(But not in that way, you perv.)
I was five years old the first time I went to a mogyoktang, or Korean bathhouse/spa. My mom and I were in Korea visiting relatives and we went to what seemed like a huge indoor pool complex where everyone was female and not wearing swimming suits. I remember dog paddling from one end of the huge tub to the other.
My next visit to a mogyoktang was incredibly embarrassing, but it was all my own fault. The summer after my freshman year in college I went on a study abroad trip to the Korean countryside (this is the trip that I first got to know N on). We stayed in a traditional village (in houses like these) and conducted an anthropomorphic survey of the area. The houses we stayed in didn't have running water and so we rigged up some camping showers. But using camping showers in the cold morning air gets old and so some of us decided to hitchhike into the nearest town and go to the mogyoktang there.
None of the girls I went with were first generation Koreans: we were all either half or adopted and none of us had much experience with bathhouses. The other girls were more stylish and girly than tomboy me and I was more than a bit intimidated by them. So when the other girls declared that they were going to wear their bathing suits in the mogyoktang I went along. I didn't want to be the only one not wearing one. But it was SO embarrassing. Everyone kept staring at us and I felt humiliated and vowed never to do it again. After that I usually went to the mogyoktang with the girls I was better friends with. Traumatic bathing suit incident notwithstanding, I was hooked on mogyoktangs.
The next time I was to a mogyoktang was a couple of years ago. A nice Korean spa opened up in Tacoma which my mom started going to. When N and I were up visiting I went with my mom. It was fabulous to soak in the huge tub and then get all the dead skin scrubbed off. If I can fit it into my schedule going to the Korean spa is usually one of the highlights of a visit to my parents' house.
When I was up in Washington a few weeks ago my mom and sister volunteered to drop me off a spa while they went to a church function (and watched E). It was the first time I had gone to this particular spa and once I got there I was kind of nervous because I wasn't sure exactly where to go. But I figured it out and went and soaked in the tubs while I waited for my scrub. (Even though I like going to the mogyoktang I always get nervous about the moment when you take off your clothes and walk naked into a room with a bunch of other naked women. But I just do it and then after a minute or two it doesn't seem like a big deal at all.)

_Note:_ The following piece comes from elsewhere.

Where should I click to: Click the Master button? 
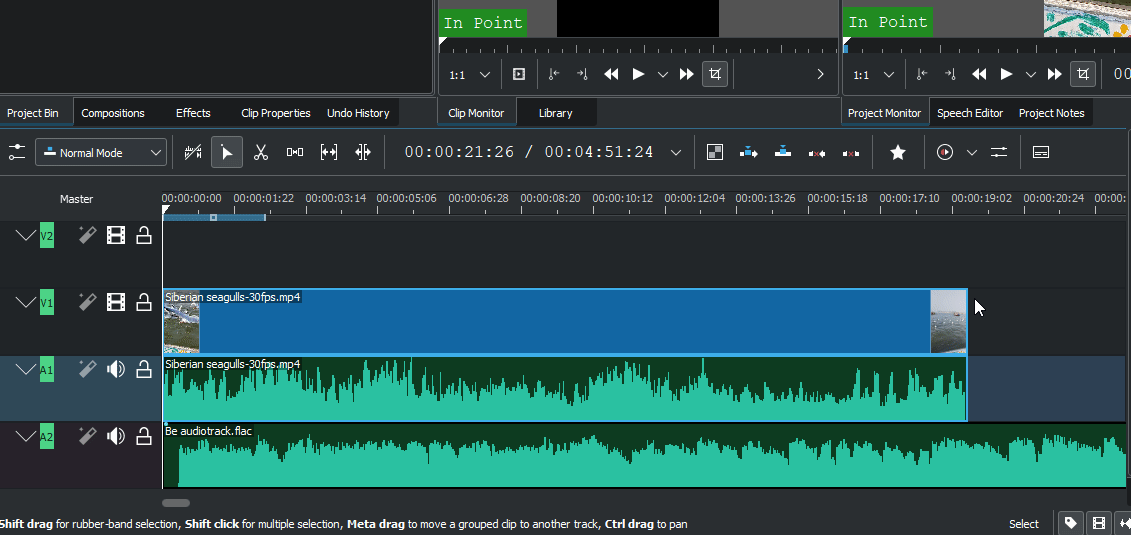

I didn't like the tubs at this spa as well as others I've been to but the scrub/moisturizing treatment I got was the best I've ever had. Tana, a middle-aged Korean woman wearing the spa uniform of a black bra and panties, put on exfoliating mitts and scrubbed me from head to toe. It was so relaxing. I felt like a tiny kitten being licked clean. It was simultaneously neat and gross to see the little pills of dead skin come off.
After the scrub Tana had me shower to get all the dead skin off and then she put a cucumber mask on my face and massaged hot oil and milk into my skin. As she was massaging she would rhythmically slap my arms and legs and butt. That's never happened to me during a scrub before so I don't know if it was something to improve circulation or if it's just something Tana enjoys. (Ahem.)
Even though I had just been lying there I was totally wiped out afterward. When it was over and it was time to sit up I almost slid off the table because I was so oily and kind of lightheaded. It was so relaxing and my skin had never felt so silky smooth. If there was a Korean spa nearby I would probably go to it at least once a quarter. But I live in white-bread Utah so for now visiting the mogyoktang will have to remain a treat for when I visit Washington.